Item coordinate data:

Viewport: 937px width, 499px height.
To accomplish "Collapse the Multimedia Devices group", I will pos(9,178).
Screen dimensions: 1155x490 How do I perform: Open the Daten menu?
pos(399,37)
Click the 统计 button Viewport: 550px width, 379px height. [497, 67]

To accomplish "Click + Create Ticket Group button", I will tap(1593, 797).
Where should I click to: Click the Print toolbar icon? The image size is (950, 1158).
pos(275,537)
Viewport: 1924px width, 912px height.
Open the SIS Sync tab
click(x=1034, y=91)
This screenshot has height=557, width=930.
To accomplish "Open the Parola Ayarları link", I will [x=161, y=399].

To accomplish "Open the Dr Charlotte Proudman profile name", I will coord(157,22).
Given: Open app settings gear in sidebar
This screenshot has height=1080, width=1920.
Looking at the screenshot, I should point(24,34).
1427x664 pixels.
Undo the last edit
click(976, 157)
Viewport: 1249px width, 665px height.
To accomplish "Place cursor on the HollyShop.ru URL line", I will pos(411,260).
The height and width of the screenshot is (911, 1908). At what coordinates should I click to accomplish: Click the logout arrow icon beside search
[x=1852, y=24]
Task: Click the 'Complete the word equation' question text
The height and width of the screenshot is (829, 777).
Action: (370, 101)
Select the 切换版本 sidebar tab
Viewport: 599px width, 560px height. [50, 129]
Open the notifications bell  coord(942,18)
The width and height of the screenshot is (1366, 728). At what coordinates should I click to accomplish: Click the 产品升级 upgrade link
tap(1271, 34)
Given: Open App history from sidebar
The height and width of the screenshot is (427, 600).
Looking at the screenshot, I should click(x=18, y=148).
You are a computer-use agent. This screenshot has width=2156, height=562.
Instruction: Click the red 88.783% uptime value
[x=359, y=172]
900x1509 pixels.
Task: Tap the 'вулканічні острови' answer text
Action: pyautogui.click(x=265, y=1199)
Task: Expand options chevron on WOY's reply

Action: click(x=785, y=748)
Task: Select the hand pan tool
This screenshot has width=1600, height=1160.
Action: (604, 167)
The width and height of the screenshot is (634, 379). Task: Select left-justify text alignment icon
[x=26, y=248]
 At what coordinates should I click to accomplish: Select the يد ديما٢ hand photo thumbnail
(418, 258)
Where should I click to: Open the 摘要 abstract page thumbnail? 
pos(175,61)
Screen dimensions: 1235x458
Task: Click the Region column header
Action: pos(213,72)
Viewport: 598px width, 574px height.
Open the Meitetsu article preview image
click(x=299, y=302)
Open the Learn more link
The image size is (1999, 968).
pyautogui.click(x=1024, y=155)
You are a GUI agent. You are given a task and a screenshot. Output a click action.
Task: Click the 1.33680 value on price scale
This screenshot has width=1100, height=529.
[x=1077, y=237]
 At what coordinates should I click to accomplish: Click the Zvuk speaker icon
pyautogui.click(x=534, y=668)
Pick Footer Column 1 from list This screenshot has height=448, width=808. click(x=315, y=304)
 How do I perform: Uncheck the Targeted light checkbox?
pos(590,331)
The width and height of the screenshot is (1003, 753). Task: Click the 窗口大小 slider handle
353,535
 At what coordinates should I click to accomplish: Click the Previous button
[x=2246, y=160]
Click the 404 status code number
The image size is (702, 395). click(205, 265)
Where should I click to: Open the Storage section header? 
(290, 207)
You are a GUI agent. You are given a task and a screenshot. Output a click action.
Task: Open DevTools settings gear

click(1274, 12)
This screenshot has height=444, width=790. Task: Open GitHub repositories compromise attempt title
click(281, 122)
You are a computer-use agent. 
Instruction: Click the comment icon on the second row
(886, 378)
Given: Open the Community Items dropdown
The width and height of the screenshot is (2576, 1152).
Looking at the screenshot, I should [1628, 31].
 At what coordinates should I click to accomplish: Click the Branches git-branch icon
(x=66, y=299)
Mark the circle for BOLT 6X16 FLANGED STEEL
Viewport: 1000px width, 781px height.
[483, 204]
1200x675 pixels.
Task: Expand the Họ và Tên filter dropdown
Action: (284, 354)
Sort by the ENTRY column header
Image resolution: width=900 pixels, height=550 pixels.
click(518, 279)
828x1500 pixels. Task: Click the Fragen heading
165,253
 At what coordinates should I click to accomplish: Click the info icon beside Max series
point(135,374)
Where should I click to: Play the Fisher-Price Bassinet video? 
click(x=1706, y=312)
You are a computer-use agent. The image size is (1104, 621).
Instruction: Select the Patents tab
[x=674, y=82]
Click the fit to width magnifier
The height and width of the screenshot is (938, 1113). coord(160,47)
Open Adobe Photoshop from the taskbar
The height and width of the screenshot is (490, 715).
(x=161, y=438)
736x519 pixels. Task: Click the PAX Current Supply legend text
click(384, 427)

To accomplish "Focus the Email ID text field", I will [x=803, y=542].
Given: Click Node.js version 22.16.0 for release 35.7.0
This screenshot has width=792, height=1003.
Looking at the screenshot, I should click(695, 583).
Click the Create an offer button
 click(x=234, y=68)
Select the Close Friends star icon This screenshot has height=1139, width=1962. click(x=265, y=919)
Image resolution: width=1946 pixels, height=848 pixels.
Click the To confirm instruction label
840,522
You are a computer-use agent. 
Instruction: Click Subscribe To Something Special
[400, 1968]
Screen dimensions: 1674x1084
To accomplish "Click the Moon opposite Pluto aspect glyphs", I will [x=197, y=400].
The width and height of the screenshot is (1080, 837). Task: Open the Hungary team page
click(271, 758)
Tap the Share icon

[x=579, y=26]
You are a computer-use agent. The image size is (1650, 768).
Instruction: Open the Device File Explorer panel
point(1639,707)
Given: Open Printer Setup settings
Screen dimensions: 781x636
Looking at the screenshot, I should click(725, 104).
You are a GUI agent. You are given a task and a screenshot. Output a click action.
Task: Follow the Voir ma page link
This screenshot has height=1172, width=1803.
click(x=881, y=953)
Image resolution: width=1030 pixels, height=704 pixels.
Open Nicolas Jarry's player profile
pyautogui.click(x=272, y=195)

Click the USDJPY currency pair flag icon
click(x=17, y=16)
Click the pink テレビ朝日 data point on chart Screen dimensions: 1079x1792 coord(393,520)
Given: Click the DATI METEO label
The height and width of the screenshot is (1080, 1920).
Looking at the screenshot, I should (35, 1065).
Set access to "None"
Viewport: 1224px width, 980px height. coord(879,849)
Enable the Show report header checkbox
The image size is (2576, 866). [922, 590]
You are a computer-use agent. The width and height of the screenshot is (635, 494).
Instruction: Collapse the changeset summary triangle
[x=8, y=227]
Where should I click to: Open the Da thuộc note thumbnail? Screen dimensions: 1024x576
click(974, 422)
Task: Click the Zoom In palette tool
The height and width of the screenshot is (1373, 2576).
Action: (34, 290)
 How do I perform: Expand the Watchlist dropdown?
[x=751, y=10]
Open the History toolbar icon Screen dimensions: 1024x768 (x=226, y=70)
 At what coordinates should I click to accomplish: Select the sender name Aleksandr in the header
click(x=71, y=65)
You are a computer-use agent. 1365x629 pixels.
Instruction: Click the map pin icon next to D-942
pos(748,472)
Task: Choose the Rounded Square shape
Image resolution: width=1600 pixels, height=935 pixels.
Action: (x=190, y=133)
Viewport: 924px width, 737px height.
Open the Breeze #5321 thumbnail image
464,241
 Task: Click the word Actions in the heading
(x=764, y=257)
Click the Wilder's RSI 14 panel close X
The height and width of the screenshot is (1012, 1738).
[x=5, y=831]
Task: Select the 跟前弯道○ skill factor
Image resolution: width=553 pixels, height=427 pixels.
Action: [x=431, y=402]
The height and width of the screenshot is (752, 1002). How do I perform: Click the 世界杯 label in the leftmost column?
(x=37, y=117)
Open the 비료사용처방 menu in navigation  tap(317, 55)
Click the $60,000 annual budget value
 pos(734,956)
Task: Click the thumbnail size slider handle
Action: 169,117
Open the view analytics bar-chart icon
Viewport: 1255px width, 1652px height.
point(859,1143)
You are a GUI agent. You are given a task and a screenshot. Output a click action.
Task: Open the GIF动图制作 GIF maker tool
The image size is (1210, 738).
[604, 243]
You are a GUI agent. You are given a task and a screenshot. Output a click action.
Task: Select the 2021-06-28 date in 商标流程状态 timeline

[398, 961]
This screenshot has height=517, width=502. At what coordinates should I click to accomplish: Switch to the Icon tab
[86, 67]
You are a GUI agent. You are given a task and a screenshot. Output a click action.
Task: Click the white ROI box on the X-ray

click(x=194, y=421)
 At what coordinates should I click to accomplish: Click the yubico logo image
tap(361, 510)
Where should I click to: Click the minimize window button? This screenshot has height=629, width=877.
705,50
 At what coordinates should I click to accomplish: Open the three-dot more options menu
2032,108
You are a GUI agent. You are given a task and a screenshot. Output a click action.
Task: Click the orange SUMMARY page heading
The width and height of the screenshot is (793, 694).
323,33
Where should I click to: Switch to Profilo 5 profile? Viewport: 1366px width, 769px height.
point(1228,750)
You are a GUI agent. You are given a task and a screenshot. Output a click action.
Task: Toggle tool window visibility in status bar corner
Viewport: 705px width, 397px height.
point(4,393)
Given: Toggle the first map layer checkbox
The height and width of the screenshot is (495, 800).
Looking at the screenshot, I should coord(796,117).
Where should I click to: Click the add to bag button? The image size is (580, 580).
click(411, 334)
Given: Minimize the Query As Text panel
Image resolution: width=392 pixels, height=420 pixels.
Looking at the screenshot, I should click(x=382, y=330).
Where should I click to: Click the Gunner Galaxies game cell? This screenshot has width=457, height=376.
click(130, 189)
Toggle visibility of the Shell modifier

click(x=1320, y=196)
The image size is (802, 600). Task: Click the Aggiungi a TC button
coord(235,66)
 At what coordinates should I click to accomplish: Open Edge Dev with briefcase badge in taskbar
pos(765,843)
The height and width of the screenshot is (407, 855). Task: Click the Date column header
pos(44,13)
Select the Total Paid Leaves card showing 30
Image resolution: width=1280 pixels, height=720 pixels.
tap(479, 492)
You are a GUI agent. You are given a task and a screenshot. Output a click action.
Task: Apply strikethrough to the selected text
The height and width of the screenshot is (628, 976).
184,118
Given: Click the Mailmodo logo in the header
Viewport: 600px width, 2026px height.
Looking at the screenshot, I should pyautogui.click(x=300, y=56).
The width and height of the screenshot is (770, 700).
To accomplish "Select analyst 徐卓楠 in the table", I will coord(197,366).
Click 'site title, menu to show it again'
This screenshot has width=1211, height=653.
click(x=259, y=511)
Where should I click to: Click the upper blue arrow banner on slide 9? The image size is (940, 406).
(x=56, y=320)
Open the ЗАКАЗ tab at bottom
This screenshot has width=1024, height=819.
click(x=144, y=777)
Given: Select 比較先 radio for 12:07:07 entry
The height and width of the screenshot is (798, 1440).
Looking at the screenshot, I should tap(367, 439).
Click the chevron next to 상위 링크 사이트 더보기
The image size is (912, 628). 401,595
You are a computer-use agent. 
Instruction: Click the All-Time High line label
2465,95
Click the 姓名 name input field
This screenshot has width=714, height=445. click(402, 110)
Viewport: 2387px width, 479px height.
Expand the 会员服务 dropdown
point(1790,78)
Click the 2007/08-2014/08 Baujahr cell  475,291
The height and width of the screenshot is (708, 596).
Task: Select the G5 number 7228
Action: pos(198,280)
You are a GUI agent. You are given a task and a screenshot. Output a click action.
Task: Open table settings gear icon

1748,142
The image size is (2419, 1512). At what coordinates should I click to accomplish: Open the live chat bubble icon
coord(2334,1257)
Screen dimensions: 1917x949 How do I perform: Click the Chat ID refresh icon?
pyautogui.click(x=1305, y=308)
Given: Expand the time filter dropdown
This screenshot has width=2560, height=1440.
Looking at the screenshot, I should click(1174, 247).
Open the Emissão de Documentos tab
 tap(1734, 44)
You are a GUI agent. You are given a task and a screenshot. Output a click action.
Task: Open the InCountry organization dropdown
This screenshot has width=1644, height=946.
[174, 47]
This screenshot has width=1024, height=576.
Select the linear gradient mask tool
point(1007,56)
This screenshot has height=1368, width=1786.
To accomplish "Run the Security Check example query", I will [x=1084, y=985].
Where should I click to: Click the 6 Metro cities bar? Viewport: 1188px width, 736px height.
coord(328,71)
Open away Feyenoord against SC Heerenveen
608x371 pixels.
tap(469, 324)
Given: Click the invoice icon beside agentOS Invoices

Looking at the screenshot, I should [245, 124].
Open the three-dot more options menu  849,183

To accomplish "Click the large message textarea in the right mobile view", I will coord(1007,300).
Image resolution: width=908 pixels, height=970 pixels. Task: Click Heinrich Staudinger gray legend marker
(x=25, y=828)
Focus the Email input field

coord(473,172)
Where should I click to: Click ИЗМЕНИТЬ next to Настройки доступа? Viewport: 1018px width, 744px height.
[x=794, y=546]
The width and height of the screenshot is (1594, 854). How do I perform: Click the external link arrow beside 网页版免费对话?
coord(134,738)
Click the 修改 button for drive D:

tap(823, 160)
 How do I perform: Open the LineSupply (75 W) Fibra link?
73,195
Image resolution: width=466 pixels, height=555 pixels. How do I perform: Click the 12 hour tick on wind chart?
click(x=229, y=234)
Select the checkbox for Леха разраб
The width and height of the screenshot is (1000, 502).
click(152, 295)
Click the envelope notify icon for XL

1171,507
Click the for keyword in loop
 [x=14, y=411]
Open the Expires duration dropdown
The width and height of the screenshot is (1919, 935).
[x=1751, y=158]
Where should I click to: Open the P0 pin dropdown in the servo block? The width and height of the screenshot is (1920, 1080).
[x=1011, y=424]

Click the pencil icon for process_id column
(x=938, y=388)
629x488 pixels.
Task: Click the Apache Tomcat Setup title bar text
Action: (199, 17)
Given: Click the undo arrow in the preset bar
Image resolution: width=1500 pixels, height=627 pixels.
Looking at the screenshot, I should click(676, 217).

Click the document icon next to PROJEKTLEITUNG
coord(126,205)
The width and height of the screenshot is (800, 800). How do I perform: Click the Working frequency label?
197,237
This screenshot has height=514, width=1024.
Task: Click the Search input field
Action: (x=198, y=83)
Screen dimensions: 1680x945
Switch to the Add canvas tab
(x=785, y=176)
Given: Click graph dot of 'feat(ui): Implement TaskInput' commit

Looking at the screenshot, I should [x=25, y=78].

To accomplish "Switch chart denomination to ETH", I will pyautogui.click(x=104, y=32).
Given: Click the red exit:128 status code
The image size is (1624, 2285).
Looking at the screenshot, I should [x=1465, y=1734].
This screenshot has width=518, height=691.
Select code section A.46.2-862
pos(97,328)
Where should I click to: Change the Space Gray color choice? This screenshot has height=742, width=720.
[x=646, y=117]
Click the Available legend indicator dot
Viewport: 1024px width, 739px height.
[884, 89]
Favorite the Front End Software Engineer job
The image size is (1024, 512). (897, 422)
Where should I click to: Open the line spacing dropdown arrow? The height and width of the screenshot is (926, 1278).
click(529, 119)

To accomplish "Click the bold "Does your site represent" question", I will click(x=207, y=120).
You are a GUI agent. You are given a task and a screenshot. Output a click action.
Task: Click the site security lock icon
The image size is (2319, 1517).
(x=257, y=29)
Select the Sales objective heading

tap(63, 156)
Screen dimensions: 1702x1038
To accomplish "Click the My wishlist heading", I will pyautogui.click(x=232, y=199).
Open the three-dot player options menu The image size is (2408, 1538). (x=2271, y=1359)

YOUR INSTRUCTIONS –
Transcribe the data word for word, from the start through the line that contains "Click the 统计".

COMPLETE OUTPUT –
Viewport: 937px width, 499px height.
To accomplish "Collapse the Multimedia Devices group", I will pos(9,178).
Screen dimensions: 1155x490 How do I perform: Open the Daten menu?
pos(399,37)
Click the 统计 button Viewport: 550px width, 379px height. [497, 67]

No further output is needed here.